One study found that Prozac for cats can also make it harder for cats to sleep deeply, so sleepiness is a widespread side effect.
Because of this, all medications that can cause drowsiness should be avoided while your cat is on Prozac.
Always report side effects to your veterinarian, as they might indicate a change of dosage is needed.
Prozac for Cats
Prozac for cats can be extremely useful in curbing stress-induced behaviors.
However, a vet prescription is required to give your cat this medication.
You should work closely with your vet when giving your cat Prozac to figure out the best dosage for her.
It is imperative to take your cat to the vet if they experience stress-induced behaviors.
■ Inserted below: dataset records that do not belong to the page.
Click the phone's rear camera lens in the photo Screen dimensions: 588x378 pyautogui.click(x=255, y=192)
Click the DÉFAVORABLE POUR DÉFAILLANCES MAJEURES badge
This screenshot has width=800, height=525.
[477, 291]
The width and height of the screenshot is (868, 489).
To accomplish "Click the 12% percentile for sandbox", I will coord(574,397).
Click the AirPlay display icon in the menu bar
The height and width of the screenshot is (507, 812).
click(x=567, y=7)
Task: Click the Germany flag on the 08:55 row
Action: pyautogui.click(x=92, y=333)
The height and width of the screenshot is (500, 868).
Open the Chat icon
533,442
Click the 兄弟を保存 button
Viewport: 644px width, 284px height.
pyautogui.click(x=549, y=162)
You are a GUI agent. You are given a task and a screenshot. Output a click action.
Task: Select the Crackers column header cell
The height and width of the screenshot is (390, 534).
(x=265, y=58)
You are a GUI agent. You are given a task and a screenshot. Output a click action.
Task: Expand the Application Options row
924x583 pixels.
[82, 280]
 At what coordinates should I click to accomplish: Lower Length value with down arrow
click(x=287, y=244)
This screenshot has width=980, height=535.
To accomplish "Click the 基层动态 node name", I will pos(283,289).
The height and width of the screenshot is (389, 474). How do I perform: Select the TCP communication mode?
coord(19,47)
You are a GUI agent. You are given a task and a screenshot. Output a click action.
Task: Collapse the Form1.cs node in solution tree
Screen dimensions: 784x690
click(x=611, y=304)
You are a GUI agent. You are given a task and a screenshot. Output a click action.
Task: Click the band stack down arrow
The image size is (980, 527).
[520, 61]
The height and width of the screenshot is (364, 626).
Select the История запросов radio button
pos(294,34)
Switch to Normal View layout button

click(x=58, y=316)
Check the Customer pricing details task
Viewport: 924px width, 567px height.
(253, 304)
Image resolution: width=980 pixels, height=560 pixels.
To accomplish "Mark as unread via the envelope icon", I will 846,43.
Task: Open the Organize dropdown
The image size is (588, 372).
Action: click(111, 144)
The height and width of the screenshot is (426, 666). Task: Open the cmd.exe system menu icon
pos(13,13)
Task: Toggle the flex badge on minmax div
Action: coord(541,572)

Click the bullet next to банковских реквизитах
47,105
These behaviors can be signs of an underlying problem or anxiety disorder. Medication can help.
References and Further Reading
Siegel, Jerome. “Serotonergic inhibition of amygdala-kindled seizures in cats.” Brain Research. 1979.
Hart, Benjamin. “Control of urine marking by use of long-term treatment with fluoxetine or clomipramine in cats.” Journal of the American Veterinary Medical Association. 2005.
Curtis, Terry. “Human-Directed Aggression in the Cat.” College of Veterinary Medicine. 2008.
Ciribassi, John. “Comparative bioavailability of fluoxetine after transdermal and oral administration to healthy cats.” American Journal of Veterinary Research. 2003.
Kaur, Gagendeep. “The use of fluoxetine by veterinarians in dogs and cats: a preliminary survey.” Veterinary Record Open. 2016.
Slater. “Inhibition of REM sleep by fluoxetine, a specific inhibitor of serotonin uptake.” Neuropharmacology. 1978.